Though many historians discount the Middle Ages as a time period when nothing much important happened, may interesting and important things did in fact occur then. This is especially true of the late Middle Ages. Over time the Roman Catholic Church was working to increase its prestige and power until Europe was dominated by it. However, as everyone knows what goes up must come down. History is filled with patterns. People swing from one extreme to the other. A very significant and interesting part of the Church’s history is the period when Philip IV was king of France. He was able to greatly affect the course of history through his dealings with the popes; especially Boniface VIII and Clement V. Boniface and Clement dealt with Philip in different ways however they somehow worked to the same end.


Philip IV, also known as Philip the Fair reigned as king of France in the late thirteenth and early fourteenth centuries (1285-1314). Supposedly he was a hard man to know and modern historians still believe this to be true.[1] His contemporaries seemed to believe that he was “dominated by evil counsellors [sic] who ruled in his name.”[2] Modern historians tend to doubt that he was completely ruled by his counselors. Although they do indicate that he would let them make decisions for him, it seems as though he always knew and approved of their decisions. [3] Without a doubt, Philip believed in his own sovereignty in France. It was this belief and his desire to have everyone under is own control that led to his many conflicts with the church.[4]

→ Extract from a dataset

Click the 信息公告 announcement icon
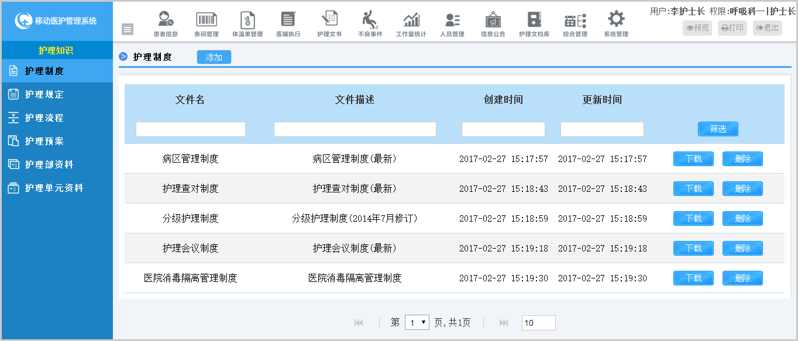The width and height of the screenshot is (798, 341). [493, 24]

Pope Boniface VIII, born Benedict Caetani, was the Bishop of Rome from 1294 to 1303. He was elected pope after the resignation of Celestine V, which will be discussed later. As a French historian put it, “Il est tout à fait improbable qu’il ait été le matérialiste, le blashphémateur, le contenpteur des croyances et de vertus communes que ses ennemis l’ont accusé d’être. Mais il n’avait ni modeste, ni moderation, ni sang-froid.”[5] Also “he was overbearing, blunt, implacable, egotistic to an offensive degree, and possessed of a blind, insatiable thirst for power.”[6] He was energetic, proud, stubborn, and ambitious.[7] Given these strong qualities, he should have been able to accomplish a great deal during his time as pope, however this was not the case. There was nothing new in his doctrine; it was simply traditional elements.[8] “Boniface, unhappily for himself, lived in a time which needed a pope as great as himself but wiser, more temperate, more far-seeing.”[9] At the beginning of his reign, the Papacy was most powerful and yet when he died he left it weak.[10]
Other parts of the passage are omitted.